Фрагмент страницы:

Вчера у меня была изумительная прогулка в компании дочерей. Началось все не так, как задумывали. Я чувствовал себя неважно. Все было как-то ни шатко ни валко, и все мы чувствовали себя усталыми и напряженными, но стоило только выехать из Лондона, как все изменилось.
Мы проехали там, где я проводил время, будучи мальчишкой. Одно памятное место сменяло другое. Мы побывали около моей школы, около дома, где я провел детство, там, где я играл в футбол, где занимался спортом.
Наш дом стоял на канале, и я помню, какими живописными были его берега. Вчера, во время нашей прогулки, канал был так же красив.
Мы посетили могилы моих родителей, и я сказал Джорджии и Грейс (как я говорил им уже много раз), что и сейчас не проходит дня, чтобы я не тосковал по ним.
Каждое место, куда мы заглядывали, придавало энергии нашей прогулке, и к ее концу мы пребывали в полной эйфории. Чувство радости объединило всю нашу семью, и на прощанье Джорджия сказала: «Это был самый прекрасный день».
И это после пары дней, которые дались мне очень тяжело. В нашей прогулке было нечто особенное, что оказалось бы невозможным, не поднимись ставка так высоко. Наше общее чувство счастья вряд ли посетило бы нас, если бы мы не знали, что моя смерть совсем близко.

Задание:
Продолжите рассказ о прогулке с дочерьми, начав сразу после его последнего предложения. Приведённые далее строки взяты из другого источника.

Предоставленные строки:
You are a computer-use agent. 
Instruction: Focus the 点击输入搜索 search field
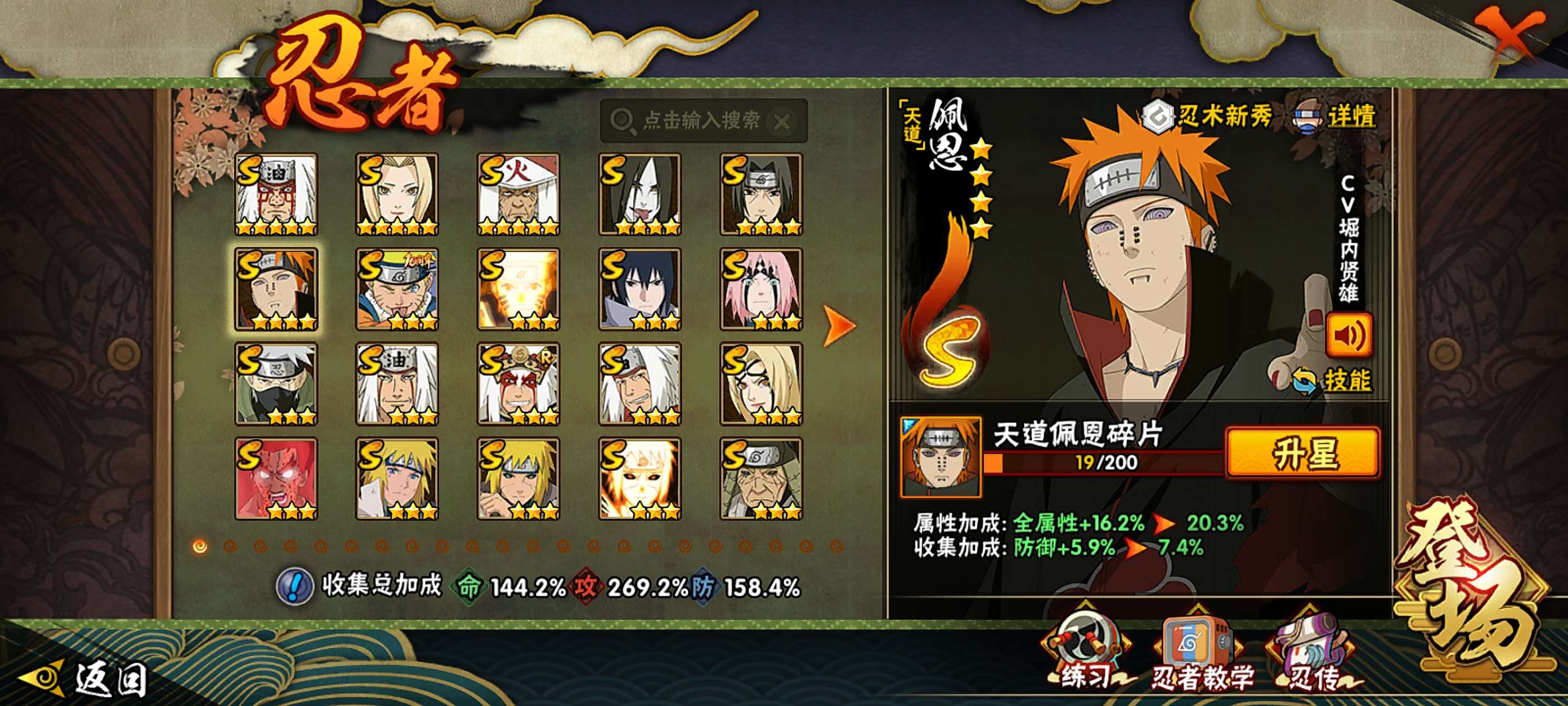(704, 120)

---

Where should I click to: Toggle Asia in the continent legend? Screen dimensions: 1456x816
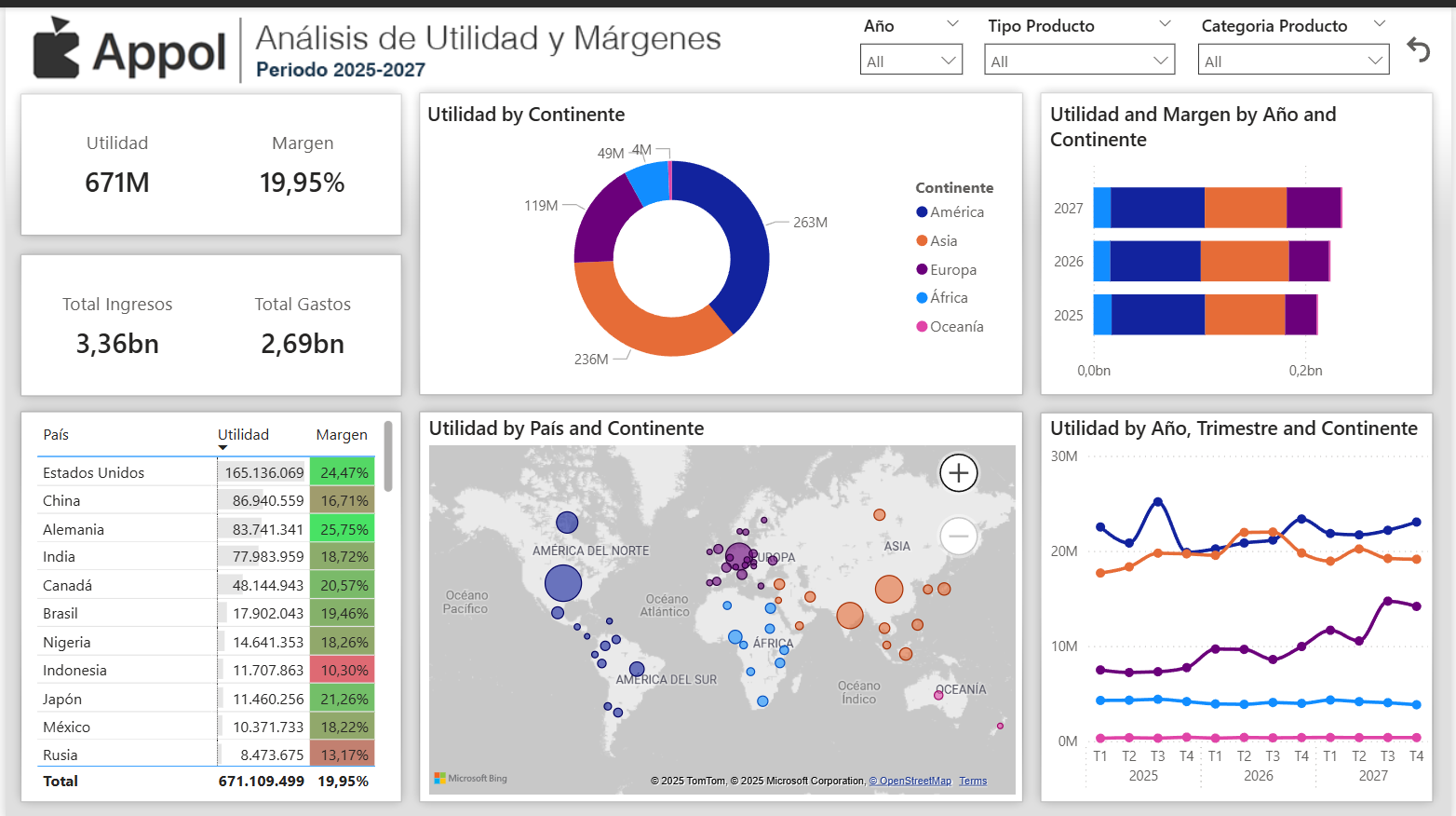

Готовое решение:
Мои дочери знали, что мне пришла пора умирать, да и я это знал. В такой ситуации мы вместе решили совершить нечто сложное и рискованное – как это совместное путешествие в мое прошлое.
Смерть придает смысл жизни, и знание, что тебе суждено умереть, наделяет тебя уверенностью, что в твоей жизни есть смысл. Если смерть где-то рядом, человек обретает способность чувствовать абсолютную насыщенность жизни. Жизнь становится драгоценной, и не просто потому, что ее осталось так мало, а потому, что ее природа становится более текучей, многогранной, активной. Такое ощущение, что даже в воздухе, наполняющем эту комнату, появилось больше молекул и они стали двигаться быстрее.
Смерть настигнет каждого, но сейчас она пришла ко мне.
Прошло еще несколько дней. Мы снова катались по пригородам, радуясь природе и единению нашей семьи. Так я и задумывал, готовясь к следующему циклу химиотерапии. После этого уик-энда я заметил, что у меня возникли проблемы с дыханием. Мне стало трудно подниматься по лестнице и совершать активные движения, началась одышка.
Ничего не предпринимая по этому поводу, мы дождались вторника, поскольку именно в этот день должен был начаться следующий цикл химии. Врачи посмотрели на меня и сразу вместо химии направили на новый цикл диагностики. Меня ждали анализы крови и рентген.
Результат был вполне ясен. Уровень инфекции в легких дошел до опасной черты, сопровождаясь обширным воспалением. Вот отчего мне стало трудно дышать. Всем было ясно, что на этот раз мое тело уже наверняка не справится со всеми нагрузками, которые будут сопутствовать лечению.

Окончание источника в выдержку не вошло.